## INSTRUCTIONS FOR THE TASK
In the courtroom transcript, which title of the Act does Edwin P. Rome say Section 610 comes within?
* Begin SELECTED EXCERPT *
It was indeed Mr. Justice Rehnquist.

But it serves to point up the fact that in the face of repeated expressions by this Court raising red flags at least as to the constitutionality of Section 610.

The court below instead of adopting a restricted interpretation of expenditure and the language of 610 for the purpose of influencing the nomination for election or the election to federal office, on the contrary, took a very expanded view so that there is no expenditure of any kind that could possibly come without the bond of the Act and the definition given by the majority of the court below.

Our view is, that in actuality there is a denial of the equal protection of the laws because beyond mere problems of corporate aggregations of wealth.

As Your Honors, I believe our well aware, there are some 50 entities that are not corporations which are traded to on the New York’s stock exchange and there are all these other entities that are equally involved in the robust vigorous discussion that Your Honors have said was necessary in order to protect First Amendment rights.

Byron R. White:

A moment Mr. Rome.

Edwin P. Rome:

Yes, sir.

Byron R. White:

If we were to disagree with your view of the scope of expenditures but agree that there was no implied right of action.

What happens to the constitutional question here?

Edwin P. Rome:

It is not then reached Your Honor.

If there is no implied right of action here —

Byron R. White:

That ends this lawsuit.

Edwin P. Rome:

Yes, it ends this lawsuit.

Yes, sir.

Byron R. White:

And you say the constitutional idea to some criminal prosecutions here?

Edwin P. Rome:

Except Your Honor, may I bring to your attention in that regard, the fact that the Amendment to the FECA of 1974 has created the Federal Election Commission which is intending to get under way.

We had a presidential election coming up and this comes within the language of Your Honor’s decision in the Cox Broadcasting case.

There are enormously important First Amendment rights which invite Your Honor’s determination now, rather than the fact which has been the case that for 18 years there has been a miasmic cloud over this entire subject as the result of which.

It is difficult for us to conclude other than that there is an extremely chilling effect on the right of free speech not only of corporation but all other entities as —

Byron R. White:

What is law as the — there is administrative agency that —

Edwin P. Rome:

Yes, sir.

Byron R. White:

Possibility for enforcing —

Edwin P. Rome:

There —

Byron R. White:

This law?

Edwin P. Rome:

This law Your Honor — the — as amended by 1974 made up of —

Byron R. White:

Is that — this have cease and desist power, they didn’t have to go court or what?

Edwin P. Rome:

It has the ability to bring civil action and there is also the continuing criminal remedy available.

The Commission is made up of six members, the clerk of the Senate, the secretary of the Senate, the clerk of the House, and then four others.

Byron R. White:

Do you think that under the new law there would be an argument about there being obliged, don’t they?

Edwin P. Rome:

I would think Your Honor that there is bound to be because this case in itself repre —

Byron R. White:

There’s nothing in the new statute that says, whatever this agency may do that it what may do is exclusive.

Edwin P. Rome:

It — it —

Byron R. White:

Well, but if Congress has it oppose the — I don’t remember that this — agency which has civil remedies available?

Edwin P. Rome:

But that comes within Title 3 of the Act, Section 610 comes within Title 2 of the Act, sir.

And this is why we say that, the cross-like to be brought to bear here indicates that Congress quite knowingly never intended that there be the implied private right of action because this is not the kind of statute that is just one’s treated by the Congress.
* End SELECTED EXCERPT *
* Begin RAW DATA *
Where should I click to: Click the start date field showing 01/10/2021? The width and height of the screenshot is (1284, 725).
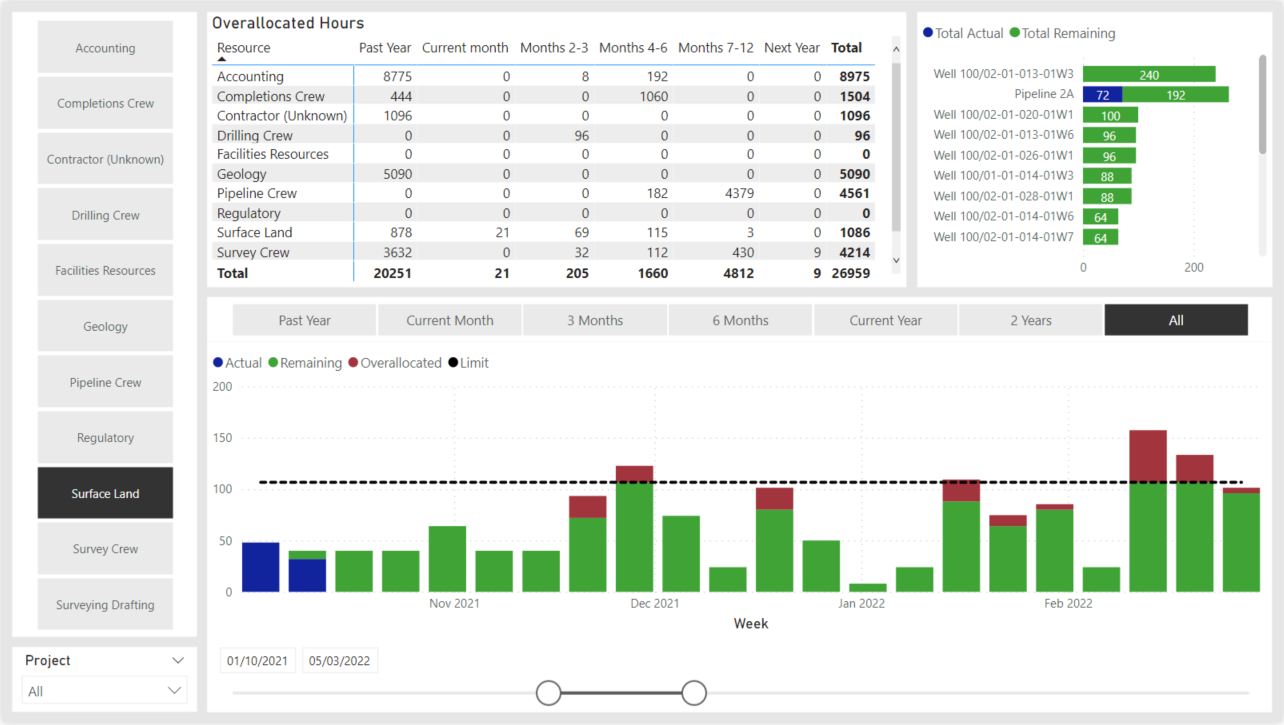(x=258, y=661)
* End RAW DATA *
## EXERCISE RESULT
Title 2 of the Act.